Task: Rewrite the items below, changing "How do I perform" to "How can I do" wherever it occurs and leaving everything else unchanged.

Data listing:
═══
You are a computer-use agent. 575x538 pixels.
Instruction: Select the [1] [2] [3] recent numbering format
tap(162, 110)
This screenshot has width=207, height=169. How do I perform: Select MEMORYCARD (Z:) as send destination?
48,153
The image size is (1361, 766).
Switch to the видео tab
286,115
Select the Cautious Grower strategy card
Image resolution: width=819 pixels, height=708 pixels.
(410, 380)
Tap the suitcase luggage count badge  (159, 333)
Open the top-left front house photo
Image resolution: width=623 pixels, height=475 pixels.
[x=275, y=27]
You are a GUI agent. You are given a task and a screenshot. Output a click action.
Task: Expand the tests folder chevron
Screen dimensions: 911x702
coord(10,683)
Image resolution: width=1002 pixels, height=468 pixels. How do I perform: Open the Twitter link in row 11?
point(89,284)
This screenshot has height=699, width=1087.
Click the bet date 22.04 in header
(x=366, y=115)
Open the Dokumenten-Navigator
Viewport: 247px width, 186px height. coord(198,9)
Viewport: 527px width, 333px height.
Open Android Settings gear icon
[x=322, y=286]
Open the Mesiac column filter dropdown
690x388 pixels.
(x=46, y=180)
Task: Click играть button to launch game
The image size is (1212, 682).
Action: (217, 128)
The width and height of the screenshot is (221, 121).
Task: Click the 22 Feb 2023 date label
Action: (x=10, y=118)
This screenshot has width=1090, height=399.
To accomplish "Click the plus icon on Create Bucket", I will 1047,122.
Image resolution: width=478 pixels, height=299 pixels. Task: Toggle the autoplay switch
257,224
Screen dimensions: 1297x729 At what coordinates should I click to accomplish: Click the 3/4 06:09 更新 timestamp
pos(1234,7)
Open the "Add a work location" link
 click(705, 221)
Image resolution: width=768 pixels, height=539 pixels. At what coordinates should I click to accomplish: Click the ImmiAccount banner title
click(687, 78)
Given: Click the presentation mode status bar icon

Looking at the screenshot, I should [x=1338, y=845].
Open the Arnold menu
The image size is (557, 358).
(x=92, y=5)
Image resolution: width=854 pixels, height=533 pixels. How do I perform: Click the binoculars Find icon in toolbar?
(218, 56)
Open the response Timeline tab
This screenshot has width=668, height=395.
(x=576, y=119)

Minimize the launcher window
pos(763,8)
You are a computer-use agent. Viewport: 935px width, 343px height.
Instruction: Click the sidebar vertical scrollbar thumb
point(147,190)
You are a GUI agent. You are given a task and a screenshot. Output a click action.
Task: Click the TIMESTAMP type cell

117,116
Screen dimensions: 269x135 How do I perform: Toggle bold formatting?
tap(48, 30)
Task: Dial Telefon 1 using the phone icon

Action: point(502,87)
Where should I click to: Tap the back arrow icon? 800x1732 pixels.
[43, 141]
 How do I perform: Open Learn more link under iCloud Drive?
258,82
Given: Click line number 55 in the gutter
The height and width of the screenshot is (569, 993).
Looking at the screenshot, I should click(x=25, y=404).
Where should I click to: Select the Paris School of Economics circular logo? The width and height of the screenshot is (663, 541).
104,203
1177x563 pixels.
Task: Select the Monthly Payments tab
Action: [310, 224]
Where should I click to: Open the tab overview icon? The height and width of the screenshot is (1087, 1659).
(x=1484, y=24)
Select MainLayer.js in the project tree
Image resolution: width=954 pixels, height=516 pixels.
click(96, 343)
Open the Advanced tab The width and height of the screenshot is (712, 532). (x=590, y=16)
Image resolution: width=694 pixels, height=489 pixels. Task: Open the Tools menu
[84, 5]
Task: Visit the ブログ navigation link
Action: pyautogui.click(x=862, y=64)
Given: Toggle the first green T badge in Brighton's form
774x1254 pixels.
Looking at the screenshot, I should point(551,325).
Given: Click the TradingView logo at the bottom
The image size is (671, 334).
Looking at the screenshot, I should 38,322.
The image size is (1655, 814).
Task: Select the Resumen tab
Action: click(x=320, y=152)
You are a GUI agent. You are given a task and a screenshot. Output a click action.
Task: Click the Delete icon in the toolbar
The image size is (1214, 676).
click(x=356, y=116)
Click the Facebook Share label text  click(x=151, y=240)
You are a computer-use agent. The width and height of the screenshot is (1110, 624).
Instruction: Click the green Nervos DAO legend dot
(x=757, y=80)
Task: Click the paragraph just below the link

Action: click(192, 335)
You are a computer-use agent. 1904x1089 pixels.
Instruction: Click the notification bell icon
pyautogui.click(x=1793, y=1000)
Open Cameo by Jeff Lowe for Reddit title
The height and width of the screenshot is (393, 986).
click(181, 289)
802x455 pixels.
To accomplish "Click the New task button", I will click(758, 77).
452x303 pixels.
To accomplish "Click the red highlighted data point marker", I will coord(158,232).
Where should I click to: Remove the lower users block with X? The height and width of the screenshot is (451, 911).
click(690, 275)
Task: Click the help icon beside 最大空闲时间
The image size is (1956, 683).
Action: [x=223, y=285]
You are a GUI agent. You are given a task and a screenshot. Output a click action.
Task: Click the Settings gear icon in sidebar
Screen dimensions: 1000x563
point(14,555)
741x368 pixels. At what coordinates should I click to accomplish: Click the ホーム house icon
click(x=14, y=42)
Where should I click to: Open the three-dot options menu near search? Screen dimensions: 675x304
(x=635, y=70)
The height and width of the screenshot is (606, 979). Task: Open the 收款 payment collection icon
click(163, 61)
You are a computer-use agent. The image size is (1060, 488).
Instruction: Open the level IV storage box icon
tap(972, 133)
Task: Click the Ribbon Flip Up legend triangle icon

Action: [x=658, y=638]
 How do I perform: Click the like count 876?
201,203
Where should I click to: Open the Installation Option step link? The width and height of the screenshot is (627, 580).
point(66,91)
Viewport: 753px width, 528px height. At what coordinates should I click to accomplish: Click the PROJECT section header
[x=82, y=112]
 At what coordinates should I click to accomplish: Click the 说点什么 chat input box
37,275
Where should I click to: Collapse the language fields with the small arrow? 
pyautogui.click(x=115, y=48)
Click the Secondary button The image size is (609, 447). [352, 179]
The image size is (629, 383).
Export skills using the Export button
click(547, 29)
═══
Output of the exercise:
You are a computer-use agent. 575x538 pixels.
Instruction: Select the [1] [2] [3] recent numbering format
tap(162, 110)
This screenshot has width=207, height=169. How can I do: Select MEMORYCARD (Z:) as send destination?
48,153
The image size is (1361, 766).
Switch to the видео tab
286,115
Select the Cautious Grower strategy card
Image resolution: width=819 pixels, height=708 pixels.
(410, 380)
Tap the suitcase luggage count badge  (159, 333)
Open the top-left front house photo
Image resolution: width=623 pixels, height=475 pixels.
[x=275, y=27]
You are a GUI agent. You are given a task and a screenshot. Output a click action.
Task: Expand the tests folder chevron
Screen dimensions: 911x702
coord(10,683)
Image resolution: width=1002 pixels, height=468 pixels. How can I do: Open the Twitter link in row 11?
point(89,284)
This screenshot has height=699, width=1087.
Click the bet date 22.04 in header
(x=366, y=115)
Open the Dokumenten-Navigator
Viewport: 247px width, 186px height. coord(198,9)
Viewport: 527px width, 333px height.
Open Android Settings gear icon
[x=322, y=286]
Open the Mesiac column filter dropdown
690x388 pixels.
(x=46, y=180)
Task: Click играть button to launch game
The image size is (1212, 682).
Action: (217, 128)
The width and height of the screenshot is (221, 121).
Task: Click the 22 Feb 2023 date label
Action: (x=10, y=118)
This screenshot has width=1090, height=399.
To accomplish "Click the plus icon on Create Bucket", I will 1047,122.
Image resolution: width=478 pixels, height=299 pixels. Task: Toggle the autoplay switch
257,224
Screen dimensions: 1297x729 At what coordinates should I click to accomplish: Click the 3/4 06:09 更新 timestamp
pos(1234,7)
Open the "Add a work location" link
 click(705, 221)
Image resolution: width=768 pixels, height=539 pixels. At what coordinates should I click to accomplish: Click the ImmiAccount banner title
click(687, 78)
Given: Click the presentation mode status bar icon

Looking at the screenshot, I should [x=1338, y=845].
Open the Arnold menu
The image size is (557, 358).
(x=92, y=5)
Image resolution: width=854 pixels, height=533 pixels. How can I do: Click the binoculars Find icon in toolbar?
(218, 56)
Open the response Timeline tab
This screenshot has width=668, height=395.
(x=576, y=119)

Minimize the launcher window
pos(763,8)
You are a computer-use agent. Viewport: 935px width, 343px height.
Instruction: Click the sidebar vertical scrollbar thumb
point(147,190)
You are a GUI agent. You are given a task and a screenshot. Output a click action.
Task: Click the TIMESTAMP type cell

117,116
Screen dimensions: 269x135 How can I do: Toggle bold formatting?
tap(48, 30)
Task: Dial Telefon 1 using the phone icon

Action: point(502,87)
Where should I click to: Tap the back arrow icon? 800x1732 pixels.
[43, 141]
 How can I do: Open Learn more link under iCloud Drive?
258,82
Given: Click line number 55 in the gutter
The height and width of the screenshot is (569, 993).
Looking at the screenshot, I should click(x=25, y=404).
Where should I click to: Select the Paris School of Economics circular logo? The width and height of the screenshot is (663, 541).
104,203
1177x563 pixels.
Task: Select the Monthly Payments tab
Action: [310, 224]
Where should I click to: Open the tab overview icon? The height and width of the screenshot is (1087, 1659).
(x=1484, y=24)
Select MainLayer.js in the project tree
Image resolution: width=954 pixels, height=516 pixels.
click(96, 343)
Open the Advanced tab The width and height of the screenshot is (712, 532). (x=590, y=16)
Image resolution: width=694 pixels, height=489 pixels. Task: Open the Tools menu
[84, 5]
Task: Visit the ブログ navigation link
Action: pyautogui.click(x=862, y=64)
Given: Toggle the first green T badge in Brighton's form
774x1254 pixels.
Looking at the screenshot, I should point(551,325).
Given: Click the TradingView logo at the bottom
The image size is (671, 334).
Looking at the screenshot, I should 38,322.
The image size is (1655, 814).
Task: Select the Resumen tab
Action: click(x=320, y=152)
You are a GUI agent. You are given a task and a screenshot. Output a click action.
Task: Click the Delete icon in the toolbar
The image size is (1214, 676).
click(x=356, y=116)
Click the Facebook Share label text  click(x=151, y=240)
You are a computer-use agent. The width and height of the screenshot is (1110, 624).
Instruction: Click the green Nervos DAO legend dot
(x=757, y=80)
Task: Click the paragraph just below the link

Action: click(192, 335)
You are a computer-use agent. 1904x1089 pixels.
Instruction: Click the notification bell icon
pyautogui.click(x=1793, y=1000)
Open Cameo by Jeff Lowe for Reddit title
The height and width of the screenshot is (393, 986).
click(181, 289)
802x455 pixels.
To accomplish "Click the New task button", I will click(758, 77).
452x303 pixels.
To accomplish "Click the red highlighted data point marker", I will coord(158,232).
Where should I click to: Remove the lower users block with X? The height and width of the screenshot is (451, 911).
click(690, 275)
Task: Click the help icon beside 最大空闲时间
The image size is (1956, 683).
Action: [x=223, y=285]
You are a GUI agent. You are given a task and a screenshot. Output a click action.
Task: Click the Settings gear icon in sidebar
Screen dimensions: 1000x563
point(14,555)
741x368 pixels. At what coordinates should I click to accomplish: Click the ホーム house icon
click(x=14, y=42)
Where should I click to: Open the three-dot options menu near search? Screen dimensions: 675x304
(x=635, y=70)
The height and width of the screenshot is (606, 979). Task: Open the 收款 payment collection icon
click(163, 61)
You are a computer-use agent. The image size is (1060, 488).
Instruction: Open the level IV storage box icon
tap(972, 133)
Task: Click the Ribbon Flip Up legend triangle icon

Action: [x=658, y=638]
 How can I do: Click the like count 876?
201,203
Where should I click to: Open the Installation Option step link? The width and height of the screenshot is (627, 580).
point(66,91)
Viewport: 753px width, 528px height. At what coordinates should I click to accomplish: Click the PROJECT section header
[x=82, y=112]
 At what coordinates should I click to accomplish: Click the 说点什么 chat input box
37,275
Where should I click to: Collapse the language fields with the small arrow? 
pyautogui.click(x=115, y=48)
Click the Secondary button The image size is (609, 447). [352, 179]
The image size is (629, 383).
Export skills using the Export button
click(547, 29)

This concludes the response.